Taos Amrouche: l’héritage kabyle

Né en Tunisie de parents algériens et chrétiens, la romancière et chanteuse raconte, à travers son art son exil, ses souffrances et comment trouver sa place en tant que femme dans un monde dominé par les hommes.

L’artiste Taos Amrouche voit le jour à Tunis, lieu où sa famille a déposé ses valises après avoir quitté leur terre natale: les montagnes de Kabylie en raison de leurs croyances religieuses. Elle connaîtra une enfance solitaire, en marge des autres. Ne parlant pas la langue arabe, il était difficile pour elle de se sentir intégrée dans la société tunisienne. Tout au long de sa vie, elle utilisera son art pour narrer les relations franco-algériennes, la fierté de ses origines berbères.

En 1947, elle devient la première romancière tunisienne et algérienne à publier une oeuvre en langue française. Jacinthe Noir raconte le sentiment d’exil, la trajectoire singulière de sa famille. Le livre relate également le respect qu’elle porte à l’égard de ses parents:

Mon père a quitté la Kabylie, il était autrefois instituteur, et il est venu prendre un emploi dans les chemins de fer à Tunis. J’ai eu des parents exemplaires : ma mère est une femme fort cultivé en français et en berbère, qui a fait partie du premier essai d’école laïque en 1883. Mais elle avait aussi le sens de la tradition, le sens de sa race et on nous a appris le respect des ancêtres, le respect des valeurs traditionnelles et le sens de l’honneur. » Taos Amrouche

Elle chante avec amour et avec beaucoup de fierté les chansons berbères transmises par sa mère Fadhma Ait Mansour. Taos Amrouche défendra par la suite la reconnaissance de la langue kabyle. Celle-ci est d’ailleurs la première artiste à avoir fait découvrir les mélodies berbère au public français mais est restée pendant fort longtemps méconnue du public algérien. La cantatrice se produit dans différents pays africains tels que le Maroc ou le Sénégal mais jamais dans son pays d’origine, l’Algérie. Elle n’est pas invitée au Festival culturel panafricain d’Alger en 1969.

Je me sentais également en marge parce que j’étais aussi coupée du monde musulman. Je n’en faisais pas partie. Alors si bien qu’on était toujours plus ou moins en porte-à-faux. » Taos Amrouche

Après avoir passé toute sa vie en Tunisie avec ses parents, elle s’envole seule pour la France en 1934 où elle intègre l’Université de La Sorbonne. Taos Amrouche y entreprend des études de Lettres mais encore une fois elle se sentira en marge de la société. Elle sera vue comme une sauvage, une brebis égarée. Cette expérience changera à tout jamais sa vision de la France. Auparavant, la romancière était une grande admiratrice du pays des philosophes des Lumières mais cet amour va se transformer en grande déception. Elle vit à ses dépends une autre réalité à laquelle personne l’avait préparé. Marguerite Taos, nom donné à son baptême religieux refuse d’abandonner. Elle s’entoure de nombreux intellects français dans les cafés littéraires pour faire entendre sa personnalité et son talent.

En 1966, elle participe à la fondation de l’académie berbère à Paris, association culturelle vouée aux cultures amazigh (berbère). L’organisation avait pour but de contribuer à l’éclosion et à l’éveil de la reconnaissance de la culture berbère trop souvent marginalisée. Ce comité est d’ailleurs à l’origine de la création du drapeau Amazigh.
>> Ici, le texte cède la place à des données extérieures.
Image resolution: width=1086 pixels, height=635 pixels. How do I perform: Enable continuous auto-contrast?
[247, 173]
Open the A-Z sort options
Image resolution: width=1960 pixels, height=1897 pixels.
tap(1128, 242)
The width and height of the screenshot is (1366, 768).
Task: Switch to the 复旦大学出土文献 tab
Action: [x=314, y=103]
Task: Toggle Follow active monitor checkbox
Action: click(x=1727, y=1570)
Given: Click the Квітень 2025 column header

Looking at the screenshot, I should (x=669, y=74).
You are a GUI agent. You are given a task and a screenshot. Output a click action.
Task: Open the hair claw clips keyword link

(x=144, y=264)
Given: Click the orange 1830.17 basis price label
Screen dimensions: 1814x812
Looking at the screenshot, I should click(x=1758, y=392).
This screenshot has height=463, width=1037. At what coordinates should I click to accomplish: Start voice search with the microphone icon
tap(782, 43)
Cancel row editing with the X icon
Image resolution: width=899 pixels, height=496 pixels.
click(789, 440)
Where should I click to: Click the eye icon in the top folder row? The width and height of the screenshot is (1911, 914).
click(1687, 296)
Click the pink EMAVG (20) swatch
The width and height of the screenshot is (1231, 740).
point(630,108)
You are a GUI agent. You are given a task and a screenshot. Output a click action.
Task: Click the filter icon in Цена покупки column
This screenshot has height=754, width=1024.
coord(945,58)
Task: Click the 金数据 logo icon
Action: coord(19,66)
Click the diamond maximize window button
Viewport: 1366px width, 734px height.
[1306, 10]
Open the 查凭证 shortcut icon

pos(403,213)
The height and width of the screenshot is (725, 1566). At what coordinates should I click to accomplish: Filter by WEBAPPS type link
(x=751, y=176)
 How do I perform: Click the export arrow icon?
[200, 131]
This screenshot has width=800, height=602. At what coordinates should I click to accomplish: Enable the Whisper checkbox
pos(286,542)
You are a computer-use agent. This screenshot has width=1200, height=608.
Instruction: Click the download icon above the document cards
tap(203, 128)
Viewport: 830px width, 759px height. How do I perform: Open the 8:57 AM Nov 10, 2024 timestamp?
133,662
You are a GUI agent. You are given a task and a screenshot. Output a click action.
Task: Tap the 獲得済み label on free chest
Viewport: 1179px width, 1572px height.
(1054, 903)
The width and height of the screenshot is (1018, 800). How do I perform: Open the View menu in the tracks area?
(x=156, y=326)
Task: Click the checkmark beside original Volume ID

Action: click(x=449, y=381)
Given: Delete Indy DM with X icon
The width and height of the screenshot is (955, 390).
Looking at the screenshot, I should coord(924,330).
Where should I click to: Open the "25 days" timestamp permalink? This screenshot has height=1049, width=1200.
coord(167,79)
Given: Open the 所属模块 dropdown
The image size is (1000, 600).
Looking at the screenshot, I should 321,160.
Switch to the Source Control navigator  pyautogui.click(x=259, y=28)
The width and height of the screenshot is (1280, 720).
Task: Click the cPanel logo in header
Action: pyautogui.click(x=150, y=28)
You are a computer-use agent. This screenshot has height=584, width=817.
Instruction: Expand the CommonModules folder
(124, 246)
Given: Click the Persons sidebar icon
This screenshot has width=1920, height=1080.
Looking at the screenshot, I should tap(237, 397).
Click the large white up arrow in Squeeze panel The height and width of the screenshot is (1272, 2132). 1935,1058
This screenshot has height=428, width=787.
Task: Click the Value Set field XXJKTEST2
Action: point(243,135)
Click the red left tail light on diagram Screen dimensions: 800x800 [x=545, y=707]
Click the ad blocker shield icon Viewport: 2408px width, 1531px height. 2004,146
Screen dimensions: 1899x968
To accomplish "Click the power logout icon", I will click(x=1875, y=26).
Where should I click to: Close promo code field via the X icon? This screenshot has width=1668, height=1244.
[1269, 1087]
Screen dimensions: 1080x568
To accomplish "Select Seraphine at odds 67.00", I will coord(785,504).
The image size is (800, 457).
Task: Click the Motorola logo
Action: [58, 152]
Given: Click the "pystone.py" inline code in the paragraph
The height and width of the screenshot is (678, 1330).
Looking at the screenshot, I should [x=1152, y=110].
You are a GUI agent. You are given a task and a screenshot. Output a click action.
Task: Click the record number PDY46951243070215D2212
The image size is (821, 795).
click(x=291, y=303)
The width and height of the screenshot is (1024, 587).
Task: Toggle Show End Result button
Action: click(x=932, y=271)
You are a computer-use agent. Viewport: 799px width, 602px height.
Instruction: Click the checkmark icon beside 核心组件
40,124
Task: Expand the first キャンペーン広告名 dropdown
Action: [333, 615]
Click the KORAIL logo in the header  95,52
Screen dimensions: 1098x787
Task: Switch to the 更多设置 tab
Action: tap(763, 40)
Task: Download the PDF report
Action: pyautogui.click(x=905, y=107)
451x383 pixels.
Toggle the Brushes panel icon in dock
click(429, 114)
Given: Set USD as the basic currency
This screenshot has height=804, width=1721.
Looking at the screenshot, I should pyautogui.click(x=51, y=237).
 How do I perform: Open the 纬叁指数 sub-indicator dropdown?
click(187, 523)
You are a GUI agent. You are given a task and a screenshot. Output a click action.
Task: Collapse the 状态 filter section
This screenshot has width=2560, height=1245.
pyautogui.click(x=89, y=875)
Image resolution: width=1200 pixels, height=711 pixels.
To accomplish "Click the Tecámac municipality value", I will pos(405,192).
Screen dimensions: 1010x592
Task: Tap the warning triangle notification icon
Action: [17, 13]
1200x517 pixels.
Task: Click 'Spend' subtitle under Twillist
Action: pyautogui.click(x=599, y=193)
Elle sera finalement dissoute en 1978 suite aux pressions menées par le gouvernement algérien sur la France.

La même année, l’autrice publie un recueil nommé Le grain magique qu’elle signe au nom de Marguerite-Taos Amrouche en hommage à sa mère qui l’a fait baigner dans la culture berbère. Dix ans plus tard, elle s’éteint en France, à l’âge de 63 ans. Malgré les années, elle demeure encore dans les esprits de beaucoup de personnes. Elle était et restera la voix de toutes les femmes qui veulent se libérer de la domination masculine. Ces chants restent un trésor inestimable pour grand nombre de personnes car elle a su relater à travers son vécu les souffrances de chacun à une époque rythmée par la colonisation et la censure. Taos Amrouche est devenu au fil de son existence l’une des pionnières du peuple amazigh d’Algérie.